PAGE EXCERPT Block Start

On making Beeminder more appealing to a wider audience

I guess in my mind the thing that makes Beeminder seem like a tool for nerd-only or semi-human robots is when it is telling you to do a fraction of a task that is literally impossible to do a fraction of. Being asked to work for a very small amount of time or, e.g. read a very small number of pages of a book seems like a related but different problem.

A feature I’ve wanted for a long time is the ability to specify a minimum “session size”, which I think would address both of these issues. For example, if you could tell Beeminder “I want to read 200 pages per week in sessions of at least 25 pages” then you’ll get cozier book time and the Beeminder UI can be smarter about how it displays things. i.e. the integery setting goes away because you can just say “I want to floss my teeth 6 days per week in sessions of at least 1 flossing”.

PAGE EXCERPT Block End
RECORDS PROVIDED Block Start

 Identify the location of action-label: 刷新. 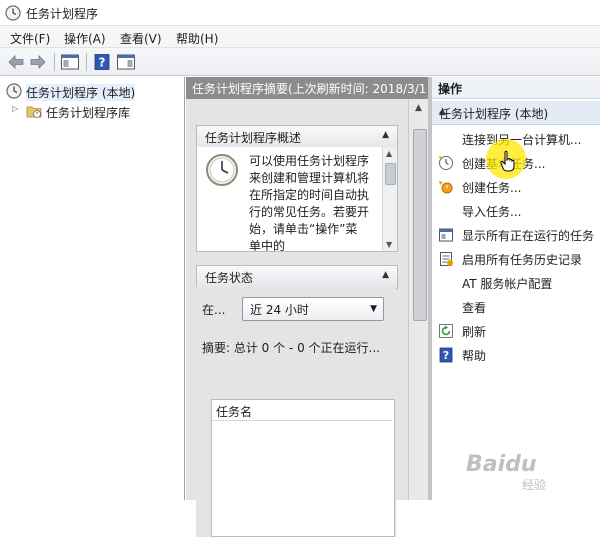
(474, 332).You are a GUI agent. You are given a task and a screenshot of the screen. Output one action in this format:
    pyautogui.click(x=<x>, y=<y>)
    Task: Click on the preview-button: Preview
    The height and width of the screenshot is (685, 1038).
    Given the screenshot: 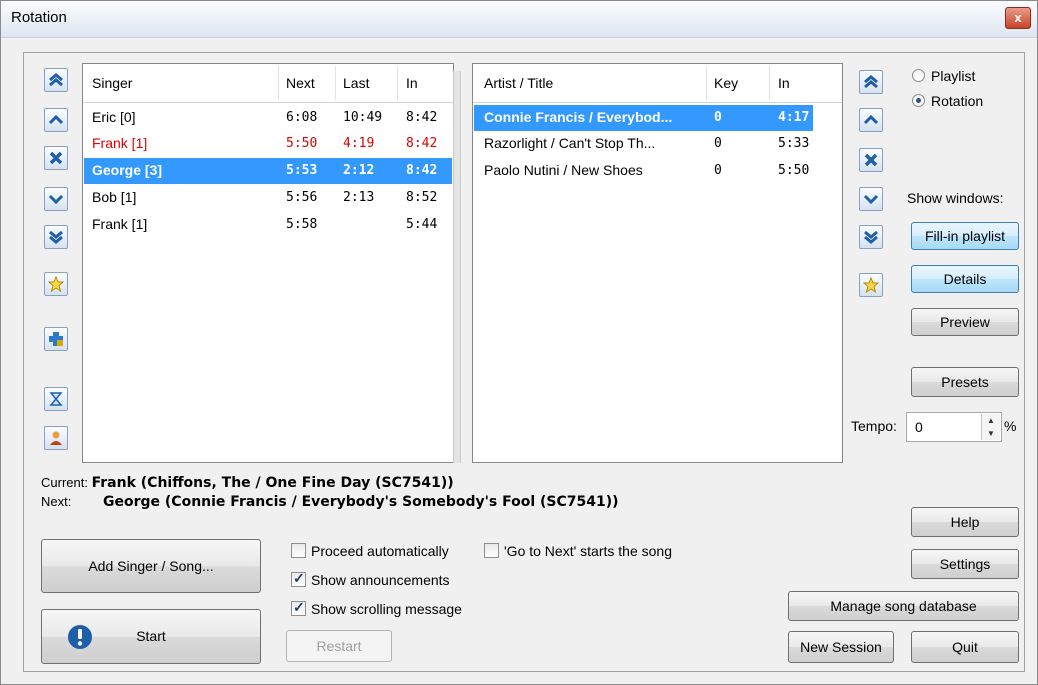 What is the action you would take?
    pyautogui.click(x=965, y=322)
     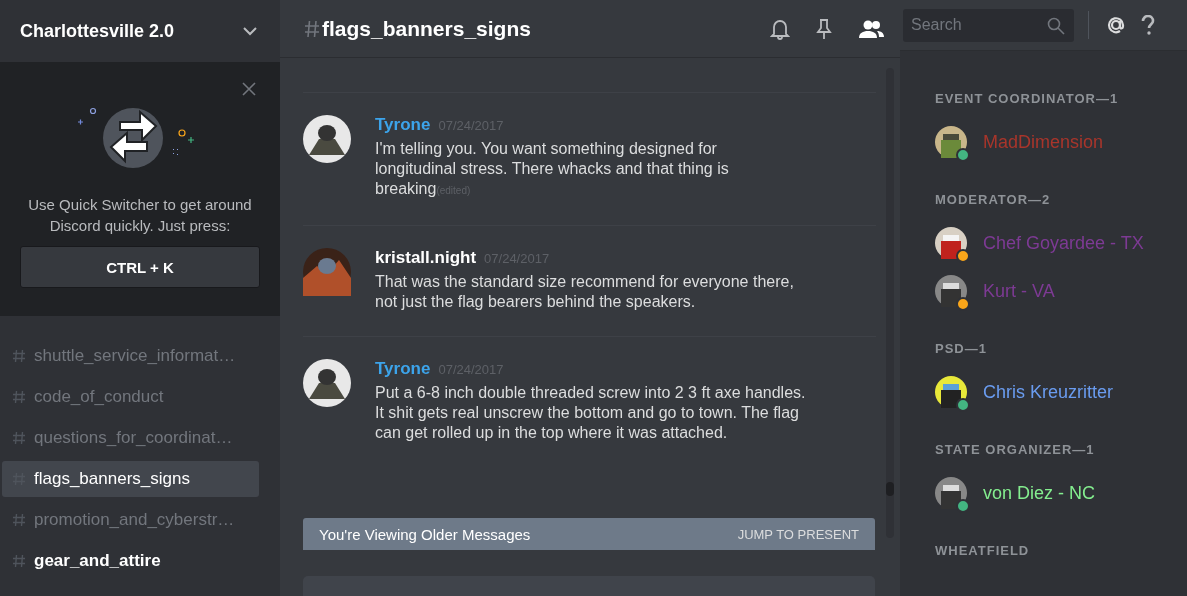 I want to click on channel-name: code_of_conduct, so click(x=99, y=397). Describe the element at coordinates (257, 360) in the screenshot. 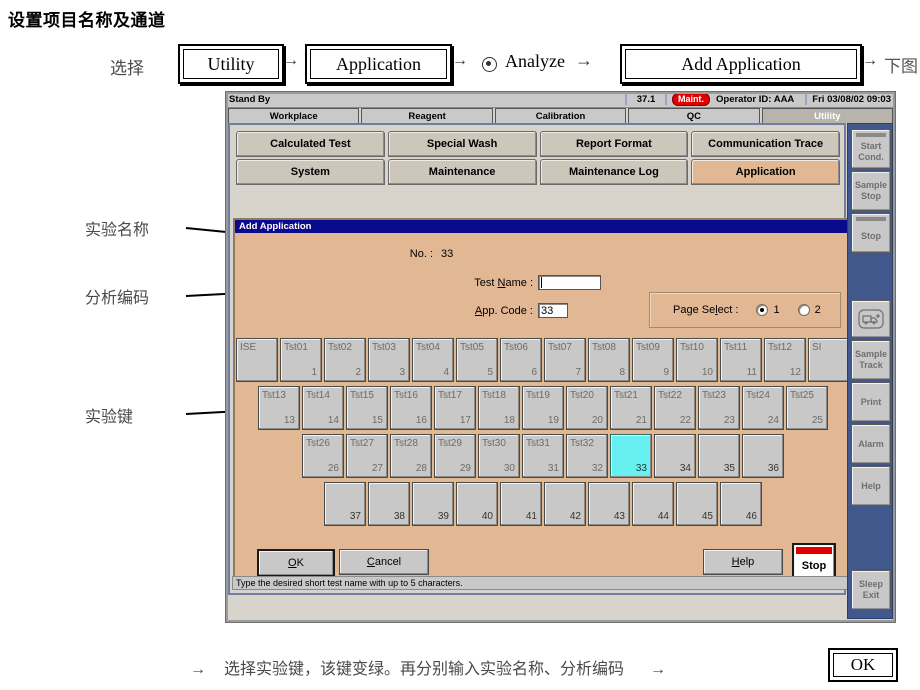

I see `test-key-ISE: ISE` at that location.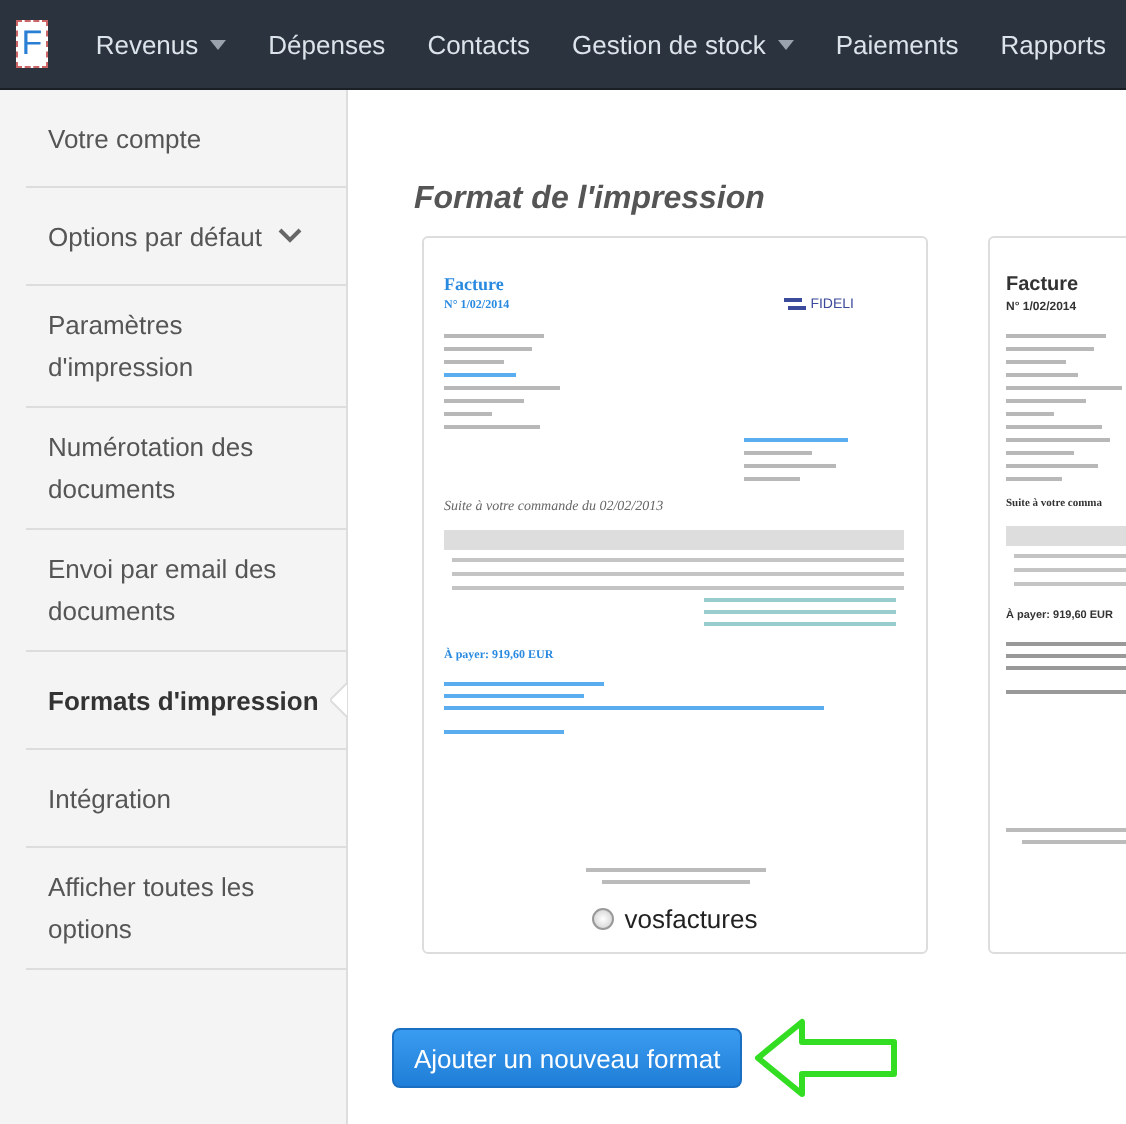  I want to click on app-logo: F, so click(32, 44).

RECORDS PROVIDED Block End
RECORDS PROVIDED Block Start

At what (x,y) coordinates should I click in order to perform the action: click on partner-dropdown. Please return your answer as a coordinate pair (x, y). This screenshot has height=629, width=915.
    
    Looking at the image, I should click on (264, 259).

RECORDS PROVIDED Block End

* [PROBLEMS AND TASKS]
1. For each statement about the Beeminder post, answer yes or no and quote the exact words that decide it: (a) The writer proposes letting users set a minimum session size. (b) The writer treats being asked to read a very small number of pages as the same problem as being asked to do a fraction of an indivisible task. (c) With session sizes, the integery setting would no longer be needed.
2. Copy the part of the Beeminder post starting with "On making Beeminder" and going on through "but different problem.".
The records are separate material from the Beeminder post.

* [RESPONSES]
1.
(a) Yes: "the ability to specify a minimum “session size”"
(b) No: "seems like a related but different problem"
(c) Yes: "the integery setting goes away"

2.
On making Beeminder more appealing to a wider audience

I guess in my mind the thing that makes Beeminder seem like a tool for nerd-only or semi-human robots is when it is telling you to do a fraction of a task that is literally impossible to do a fraction of. Being asked to work for a very small amount of time or, e.g. read a very small number of pages of a book seems like a related but different problem.